Weekly Mortgage Overview: 9/30/2019

By September 30, 2019Mortgage Overview

Learn from the Past


Mortgage backed securities (MBS) lost just 1 basis point (BPS) from last Friday’s close which caused fixed mortgage rates to remain unchanged from than the prior week.

Mortgage rates moved sideways as speculation and sentiment towards a trade deal with China pressured rates higher while offsetting that was the uncertainty of a potential impeachment that pressured rates lower. These two opposing forces squeezed rates to move sideways.

Domestic Flavor

Inflation Nation: The Fed’s key measure of inflation, Core PCE YOY matched market expectations with a 1.8% reading in August. The pace was 1.7% in July. The headline PCE was 1.4% vs. estimates of 1.3%.

Income and Spending: Personal Income continues to grow, this time by 0.4% in August. Personal Spending grew by 0.1% which was below estimates of 0.3%.

Durable Goods: The August Headline Durable Goods Orders was better than expected (0.2 vs. estimates of -1.2).

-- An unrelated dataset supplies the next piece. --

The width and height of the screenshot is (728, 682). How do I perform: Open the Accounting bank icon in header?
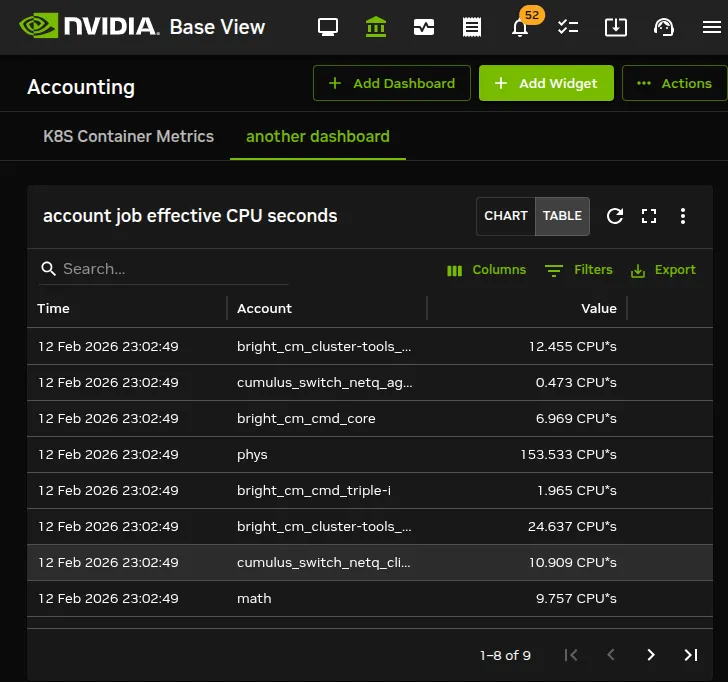[376, 27]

Ex Transportation it grew at 0.5% vs. est. of 0.2%.

Consumer Sentiment: The final reading for the September UofM Consumer Sentiment Index was revised higher from 92.0 to 93.2

Taking it to the House: August Pending Home Sales MOM were much better than expected with a 1.6% vs. estimates of 0.9%. YOY they came in at +2.5% vs. estimates of -1.9% which is a huge beat. Weekly Mortgage Applications decreased by 10.1% led by a big drop of -15.0% in Refinance Applications. Purchase Applications were more level at -3.0%. New Home Sales in August shot up and beat out estimates (713K vs. estimates of only 660K).

Gross Domestic Product: The third and final release of the 2nd quarter GDP remained at 2.0% which was widely expected. The Price Index was revised higher from 2.5% to 2.6%, the markets were expecting it to be revised lower to 2.4%.

What’s on the Agenda for this Week?


The channel has been “money” for the past three weeks and the upper resistance and lower support is once again expected to hold up nicely which means that floating near the top of the channel continues to be very risky and not advised by experts. It will take a very weak round of economic data (especially wages on Friday) for MBS to close above the channel.

Three Things

The three areas that have the greatest ability to impact backend pricing this week are: (1) Trade War, (2) The Talking Fed and (3) Domestic Flavor.

(1) Trade War: China will be closed for their “National Day” this week, so any direct trade commentary out of China is unlikely and the market will then focus on our domestic tweets and reports on trade negotiations.

(2) The Talking Fed: There is a “deluge” of Fed speakers this week, including Fed Chair Powell:

10/01 Charles Evans, Richard Clarida, James Bullard, Michelle Bowman
10/02 Patrick Harker, John Williams
10/03 Charles Evans, Randal Quarles, Loretta Mester, Richard Clarida
10/04 Eric Rosengren, Raphael Bostic, Jerome Powell, Lael Brainard, Randal Quarles, Esther George

(3) Domestic Flavor: This is a monster week for big name economic releases that have the “gravitas” to actually move pricing.

Chicago PMI and ISM Manufacturing will give a good idea on the manufacturing sector. There is a concern that the sector has been contracting but the market is expecting readings that show expansion.

The ISM Services data is also expected to show expansion. There is a ton of jobs related data with ADP Private Payrolls, Challenger Job Cuts, Initial Weekly Jobless Claims, Non Farm Payrolls, Unemployment Rate and Average Hourly Earnings. YOY Earnings will get the most attention from bond traders.

We will hear from the “whistleblower” that is at center of the recent impeachment inquiry.

Market Wrap-up

Domestic Flavor

Manufacturing: The bellwether Chicago PMI was much weaker than expected in September (47.1 vs. estimates of 50.4). Any reading below 50 is contractionary. However, the Dallas Fed Manufacturing Index was much stronger than expected (+1.5 vs. estimates of -2.3).

Across the Pond

China: Caixin Manufacturing PMI 51.4 vs. est. of 50.2.

Germany: Retail Sales 0.5% vs. estimates of 0.6%, Unemployment Rate 5% vs. estimates of 5%.

Great Britain: GDP YOY 1.3% vs. estimates of 1.2%.

On Deck for Tomorrow

ISM Manufacturing, Construction Spending and four talking feds, Reserve Bank of Australia Interest Rate Decision.